Memória não é o passado é o presente passado a limpo em mergulho no furo do futuro

Faço um ritornello deste poema para dar ênfase no verso: é o presente passado a limpo. Isto posto, aponta para o movimento rítmico se atualizando no sujeito. A expressão do poeta dependerá de como esses fluxos se auto-organizarão em palavras. Portanto, haverá um salto, uma ultrapassagem de níveis de intensidades. Os ritornellos que chegam se constituem de notas musicais pulsantes e deverão ganhar articulação em palavras. A poesia, portanto, é sinfônica em um nível e em outro, ela ganha uma sintaxe que concomitantemente ganha uma outra realidade. Os fluxos intensivos são os agentes que quebram e produzem novas sintaxes. Este é o nó górdio da poesia. Ela nasce de ritornellos presentes. Não podemos confundir ritornellos com o passado cronológico, pois ele está em um perpétuo movimento de atualização. Portanto, memória não é o passado. É o presente em outro registro, pois se trata de uma composição/articulação dos ritmos às palavras. O mergulho no furo do futuro é a possibilidade que o sujeito desejante tem de navegar pelos fluxos, pelos buracos dos caminhos de minhocas que aproximam distâncias aparentemente impossíveis na dimensão do tempo cronológico. Para nos acercarmos um pouco mais dessas possibilidades de pensarmos em outro tempo além do cronológico temos que mergulhar em algumas expressões do conceito de desdobramentos. Na concepção de desdobramentos, o imanente e o transcendente não estão em oposição, pois fazem parte de um mesmo movimento. Assim como o imanente e o transcendente fazem parte de um mesmo movimento pulsional, as dimensões dentro e fora, os antagonismos e complementaridades não são conjuntos separados. Com a criação desse espaço/tempo poético em perene desdobramento movido pelas intensidades pulsionais, temos a possibilidade de pensar a criação poética no movimento e nos fluxos de intensidade.
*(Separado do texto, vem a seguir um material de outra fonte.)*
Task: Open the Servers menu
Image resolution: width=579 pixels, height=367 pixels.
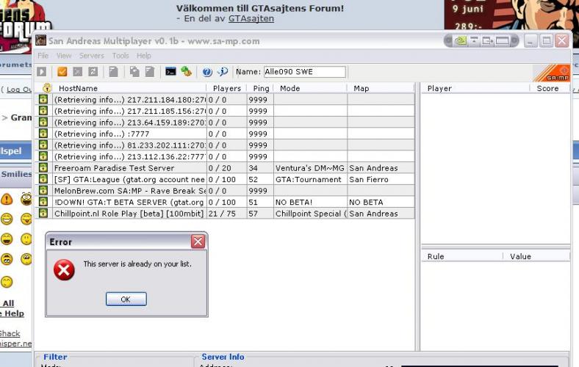Action: coord(92,56)

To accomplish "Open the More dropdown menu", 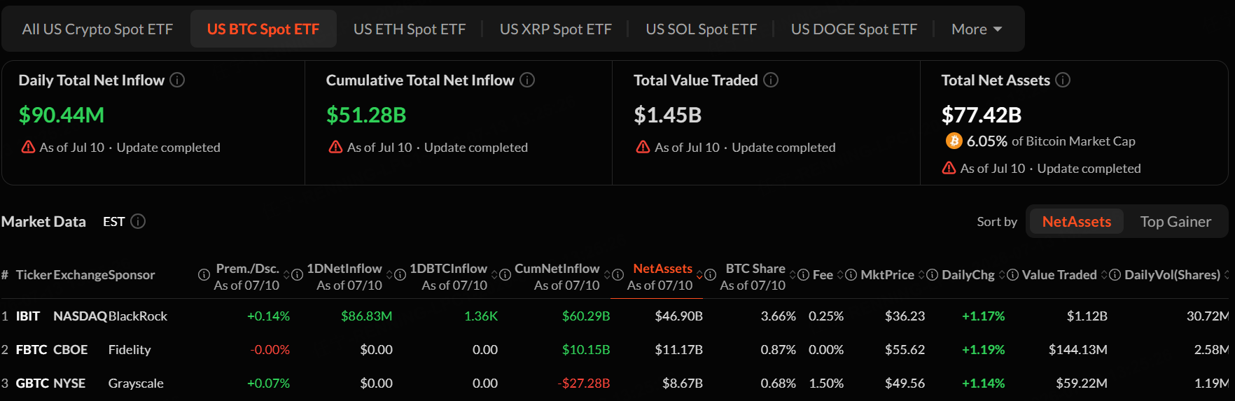I will pyautogui.click(x=977, y=29).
As intensidades podem ser caóticas ou rítmicas. Têm sempre a possibilidade de se atualizarem, ou seja, de sair da condição de potencial e ganhar atualização. Isso é o núcleo do que penso sobre criação poética. A poética é a possibilidade do sujeito se articular com uma outra possibilidade do tempo. Esta é a forma do tempo dos desdobramentos que encurtam distâncias no universo associativo, possibilitando aos que a escutam, uma poesia saltar através das eras e concomitantemente não sair do presente. Para finalizar, gostaria de colocar um poema do poeta catalão Joan Brossa, que acredito vem a condensar toda a minha fala de hoje, e que fala por si só:

Poesia é um jogo em que sob uma realidade aparente aparece outra de repente

* Texto apresentado em maio de 2017 no RAIAS POÉTICAS DE FAMALICÃO em Portugal.